5. Yes, Copyright Royalty Board Decisions are Subject to Judicial Review.

Section 803(b)(6)(A):

The Copyright Royalty Judges may issue regulations to carry out their functions under this title. All regulations issued by the Copyright Royalty Judges are subject to the approval of the Librarian of Congress and are subject to judicial review pursuant to Chapter 7 of title 5, United States Code, except as set forth in subsection (d). Not later than 120 days after Copyright Royalty Judges or interim Copyright Royalty Judges, as the case may be, are first appointed after the enactment of the Copyright Royalty and Distribution Reform Act of 2004, such judges shall issue regulations to govern proceedings under this chapter.

I am unaware of anyone claiming that CRB decisions were not subject to judicial review as any agency determination might be, but I could see someone raising that argument.  FYI, the constitutionality of the Copyright Royalty Judges is presently being challenged as a violation of the Appointments Clause.

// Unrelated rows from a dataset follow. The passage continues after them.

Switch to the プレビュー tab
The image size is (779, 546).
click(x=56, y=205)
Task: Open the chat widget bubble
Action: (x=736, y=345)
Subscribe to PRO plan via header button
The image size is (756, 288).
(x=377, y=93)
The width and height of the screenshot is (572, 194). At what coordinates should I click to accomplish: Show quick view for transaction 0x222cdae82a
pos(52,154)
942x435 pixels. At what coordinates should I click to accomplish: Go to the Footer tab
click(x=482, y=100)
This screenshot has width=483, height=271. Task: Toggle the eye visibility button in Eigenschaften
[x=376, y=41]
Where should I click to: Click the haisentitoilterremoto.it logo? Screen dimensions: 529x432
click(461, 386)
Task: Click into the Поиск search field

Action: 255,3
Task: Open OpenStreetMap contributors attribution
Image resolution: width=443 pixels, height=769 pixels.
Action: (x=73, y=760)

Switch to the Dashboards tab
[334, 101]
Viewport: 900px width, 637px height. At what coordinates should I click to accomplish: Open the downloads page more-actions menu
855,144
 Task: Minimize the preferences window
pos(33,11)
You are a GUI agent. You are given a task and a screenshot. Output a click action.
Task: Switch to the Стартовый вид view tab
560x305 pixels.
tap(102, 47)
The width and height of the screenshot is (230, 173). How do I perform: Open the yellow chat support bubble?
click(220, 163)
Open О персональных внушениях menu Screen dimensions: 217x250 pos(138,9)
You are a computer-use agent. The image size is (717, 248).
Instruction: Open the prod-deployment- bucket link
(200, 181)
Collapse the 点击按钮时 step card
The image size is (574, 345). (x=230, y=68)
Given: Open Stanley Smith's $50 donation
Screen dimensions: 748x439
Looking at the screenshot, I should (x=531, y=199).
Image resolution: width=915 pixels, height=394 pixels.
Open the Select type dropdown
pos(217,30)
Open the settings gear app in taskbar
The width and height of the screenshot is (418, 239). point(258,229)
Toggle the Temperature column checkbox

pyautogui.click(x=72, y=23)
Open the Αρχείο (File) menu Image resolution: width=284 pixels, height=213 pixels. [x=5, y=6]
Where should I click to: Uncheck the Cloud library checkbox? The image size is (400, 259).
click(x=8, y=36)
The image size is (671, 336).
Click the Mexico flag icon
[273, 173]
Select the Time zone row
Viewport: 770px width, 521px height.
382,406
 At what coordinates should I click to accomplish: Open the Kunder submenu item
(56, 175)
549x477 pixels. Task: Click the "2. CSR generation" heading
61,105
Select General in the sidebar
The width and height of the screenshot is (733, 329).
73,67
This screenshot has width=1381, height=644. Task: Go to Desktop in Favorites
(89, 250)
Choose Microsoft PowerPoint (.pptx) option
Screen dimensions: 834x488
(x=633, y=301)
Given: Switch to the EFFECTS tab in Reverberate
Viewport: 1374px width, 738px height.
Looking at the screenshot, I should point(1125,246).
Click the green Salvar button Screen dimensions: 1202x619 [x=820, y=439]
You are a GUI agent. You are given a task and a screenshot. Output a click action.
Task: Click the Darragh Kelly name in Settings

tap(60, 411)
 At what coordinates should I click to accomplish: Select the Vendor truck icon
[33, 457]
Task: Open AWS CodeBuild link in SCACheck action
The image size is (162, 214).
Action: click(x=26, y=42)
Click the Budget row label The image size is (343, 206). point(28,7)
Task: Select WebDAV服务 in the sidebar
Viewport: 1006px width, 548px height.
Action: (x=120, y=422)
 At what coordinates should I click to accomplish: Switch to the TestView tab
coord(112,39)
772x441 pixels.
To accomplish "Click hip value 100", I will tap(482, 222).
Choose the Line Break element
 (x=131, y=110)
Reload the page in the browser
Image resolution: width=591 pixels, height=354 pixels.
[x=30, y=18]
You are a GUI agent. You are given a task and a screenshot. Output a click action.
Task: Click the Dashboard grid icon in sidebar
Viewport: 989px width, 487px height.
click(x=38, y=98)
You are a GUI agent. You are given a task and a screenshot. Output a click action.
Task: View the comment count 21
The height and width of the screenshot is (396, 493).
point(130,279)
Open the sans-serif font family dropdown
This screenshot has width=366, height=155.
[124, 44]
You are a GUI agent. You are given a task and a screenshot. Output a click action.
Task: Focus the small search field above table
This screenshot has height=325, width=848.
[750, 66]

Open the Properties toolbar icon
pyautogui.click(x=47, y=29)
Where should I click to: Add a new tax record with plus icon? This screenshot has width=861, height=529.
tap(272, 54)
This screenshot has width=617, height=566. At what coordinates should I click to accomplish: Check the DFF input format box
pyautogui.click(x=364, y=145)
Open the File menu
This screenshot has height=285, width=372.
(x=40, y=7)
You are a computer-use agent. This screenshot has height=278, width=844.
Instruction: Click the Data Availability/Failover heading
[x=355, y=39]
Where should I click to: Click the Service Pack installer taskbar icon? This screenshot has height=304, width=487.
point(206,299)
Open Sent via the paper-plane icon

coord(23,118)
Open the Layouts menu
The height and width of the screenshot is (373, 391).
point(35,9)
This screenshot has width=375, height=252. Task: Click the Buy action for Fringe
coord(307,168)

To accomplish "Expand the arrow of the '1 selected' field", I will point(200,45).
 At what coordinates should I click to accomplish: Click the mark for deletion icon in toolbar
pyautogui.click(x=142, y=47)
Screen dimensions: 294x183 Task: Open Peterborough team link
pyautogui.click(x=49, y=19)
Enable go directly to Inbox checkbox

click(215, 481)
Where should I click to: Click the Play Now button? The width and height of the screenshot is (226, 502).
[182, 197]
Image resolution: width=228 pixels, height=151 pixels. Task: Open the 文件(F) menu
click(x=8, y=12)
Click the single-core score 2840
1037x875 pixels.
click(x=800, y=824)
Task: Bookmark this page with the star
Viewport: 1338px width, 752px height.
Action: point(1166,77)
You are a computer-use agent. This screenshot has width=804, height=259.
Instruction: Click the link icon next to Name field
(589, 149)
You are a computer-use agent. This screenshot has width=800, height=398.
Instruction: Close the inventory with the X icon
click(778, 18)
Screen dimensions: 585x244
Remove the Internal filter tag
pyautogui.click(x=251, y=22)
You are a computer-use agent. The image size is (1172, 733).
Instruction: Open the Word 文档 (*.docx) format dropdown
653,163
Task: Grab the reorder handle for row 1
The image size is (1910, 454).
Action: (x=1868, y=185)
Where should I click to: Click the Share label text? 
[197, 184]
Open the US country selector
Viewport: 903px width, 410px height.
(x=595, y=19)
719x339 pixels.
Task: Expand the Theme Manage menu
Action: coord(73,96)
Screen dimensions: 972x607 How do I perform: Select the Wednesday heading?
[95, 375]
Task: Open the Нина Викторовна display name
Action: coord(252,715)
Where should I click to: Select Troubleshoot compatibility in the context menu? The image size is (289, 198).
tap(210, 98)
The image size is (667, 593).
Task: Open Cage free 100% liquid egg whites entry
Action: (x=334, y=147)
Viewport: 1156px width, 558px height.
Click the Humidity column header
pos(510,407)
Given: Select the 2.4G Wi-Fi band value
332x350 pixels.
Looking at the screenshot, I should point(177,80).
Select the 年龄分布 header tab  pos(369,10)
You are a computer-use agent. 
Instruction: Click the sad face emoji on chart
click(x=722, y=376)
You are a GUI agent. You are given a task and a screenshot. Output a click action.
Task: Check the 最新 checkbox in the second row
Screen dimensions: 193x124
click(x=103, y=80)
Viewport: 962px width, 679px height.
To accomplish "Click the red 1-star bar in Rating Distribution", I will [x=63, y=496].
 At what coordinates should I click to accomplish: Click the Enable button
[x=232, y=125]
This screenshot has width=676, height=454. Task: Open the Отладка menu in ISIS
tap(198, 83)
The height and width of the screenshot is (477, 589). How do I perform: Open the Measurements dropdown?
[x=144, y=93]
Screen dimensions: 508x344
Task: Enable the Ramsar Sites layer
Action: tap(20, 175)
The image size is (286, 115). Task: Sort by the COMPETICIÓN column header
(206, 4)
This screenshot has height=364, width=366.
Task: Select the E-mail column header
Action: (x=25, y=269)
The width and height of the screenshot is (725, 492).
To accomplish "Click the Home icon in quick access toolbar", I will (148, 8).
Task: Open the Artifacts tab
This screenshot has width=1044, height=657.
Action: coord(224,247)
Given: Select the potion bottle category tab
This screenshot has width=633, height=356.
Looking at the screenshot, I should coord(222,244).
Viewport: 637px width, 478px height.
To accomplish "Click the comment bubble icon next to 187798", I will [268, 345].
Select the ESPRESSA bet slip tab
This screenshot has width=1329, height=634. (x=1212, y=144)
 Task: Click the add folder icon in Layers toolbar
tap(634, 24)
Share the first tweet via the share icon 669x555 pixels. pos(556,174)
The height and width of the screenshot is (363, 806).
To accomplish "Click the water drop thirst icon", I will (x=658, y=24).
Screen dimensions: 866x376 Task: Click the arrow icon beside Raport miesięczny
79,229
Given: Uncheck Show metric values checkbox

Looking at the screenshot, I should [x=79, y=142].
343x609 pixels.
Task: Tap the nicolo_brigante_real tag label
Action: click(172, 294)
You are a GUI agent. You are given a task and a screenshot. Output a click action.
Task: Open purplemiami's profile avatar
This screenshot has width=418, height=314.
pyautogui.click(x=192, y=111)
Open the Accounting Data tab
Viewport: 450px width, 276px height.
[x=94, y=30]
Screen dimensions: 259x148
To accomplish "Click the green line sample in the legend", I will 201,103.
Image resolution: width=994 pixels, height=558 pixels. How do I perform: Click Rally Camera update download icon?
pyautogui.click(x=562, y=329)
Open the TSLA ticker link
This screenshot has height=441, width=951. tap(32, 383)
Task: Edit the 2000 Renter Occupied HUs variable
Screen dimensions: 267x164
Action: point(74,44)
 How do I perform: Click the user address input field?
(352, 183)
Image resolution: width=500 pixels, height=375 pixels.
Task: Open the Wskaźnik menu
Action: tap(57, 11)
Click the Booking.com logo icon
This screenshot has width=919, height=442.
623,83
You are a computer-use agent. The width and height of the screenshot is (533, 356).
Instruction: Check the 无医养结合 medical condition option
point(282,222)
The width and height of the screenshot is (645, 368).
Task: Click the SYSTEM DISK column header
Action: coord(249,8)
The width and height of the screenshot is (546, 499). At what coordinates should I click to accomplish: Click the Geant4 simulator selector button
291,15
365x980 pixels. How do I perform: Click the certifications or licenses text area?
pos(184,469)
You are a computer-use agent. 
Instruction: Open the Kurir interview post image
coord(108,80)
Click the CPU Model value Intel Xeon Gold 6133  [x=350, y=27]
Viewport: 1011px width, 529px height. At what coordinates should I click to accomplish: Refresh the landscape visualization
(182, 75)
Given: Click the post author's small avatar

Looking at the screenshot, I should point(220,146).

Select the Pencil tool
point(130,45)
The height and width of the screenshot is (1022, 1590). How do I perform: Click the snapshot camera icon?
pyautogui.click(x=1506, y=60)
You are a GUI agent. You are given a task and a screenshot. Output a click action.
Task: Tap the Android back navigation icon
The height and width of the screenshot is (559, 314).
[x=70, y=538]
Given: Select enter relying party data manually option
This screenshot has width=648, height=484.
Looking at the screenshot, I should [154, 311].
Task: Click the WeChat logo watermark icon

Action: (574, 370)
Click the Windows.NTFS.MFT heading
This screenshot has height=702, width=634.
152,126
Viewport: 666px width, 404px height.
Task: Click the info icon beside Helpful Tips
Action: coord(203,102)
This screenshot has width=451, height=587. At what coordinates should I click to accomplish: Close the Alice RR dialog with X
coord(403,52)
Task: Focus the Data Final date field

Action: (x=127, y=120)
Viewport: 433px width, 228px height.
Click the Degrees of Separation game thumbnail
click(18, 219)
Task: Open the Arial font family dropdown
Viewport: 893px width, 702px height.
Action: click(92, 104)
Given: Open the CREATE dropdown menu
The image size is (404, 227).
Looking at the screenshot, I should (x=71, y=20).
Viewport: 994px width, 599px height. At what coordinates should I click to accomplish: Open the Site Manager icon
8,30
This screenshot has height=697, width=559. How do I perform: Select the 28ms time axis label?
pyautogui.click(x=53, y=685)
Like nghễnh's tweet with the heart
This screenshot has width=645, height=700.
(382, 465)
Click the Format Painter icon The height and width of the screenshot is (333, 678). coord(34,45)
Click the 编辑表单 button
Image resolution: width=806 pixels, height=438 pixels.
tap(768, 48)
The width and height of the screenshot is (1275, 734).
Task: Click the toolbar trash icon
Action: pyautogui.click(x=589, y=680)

6. Slight Tweak in Sound Recording Blanket Licenses

Sections 114(f)(1)(A) & (B) lay out the method by which the Copyright Royalty Board issues royalty schedules for use of sound recordings in digital broadcasts. Subsection (C) has been revised to state:

The procedures under subparagraphs (A) and (B) shall also be initiated pursuant to a petition filed by any copyright owners of sound recordings or any eligible nonsubscription service or new subscription service indicating that a new type of eligible nonsubscription service or new subscription service on which sound recordings are performed is or is about to become operational, for the purpose of determining reasonable terms and rates of royalty payments with respect to such new type of service for the period beginning with the inception of such new type of service and ending on the date on which the royalty rates and terms for preexisting subscription digital audio transmission services or preexisting satellite digital radio audio services eligible non-subscription services and new subscription services, as the case may be, most recently determined under subparagraph (A) or (B) and chapter 8 expire, or such other period as the parties may agree.

This alteration generalizes the terms used somewhat, and seems to be acknowledging that the § 114(f) license now extends to non-subscription as well as subscription services.  Beyond that, I leave it to digital broadcast experts to forecast how this might change this (very, very messy) section of copyright law.

The balance of the bill seems to be slight typo tweaks and rearrangements to reflect these minor substantive changes.  For more, see the THOMAS entry for the bill.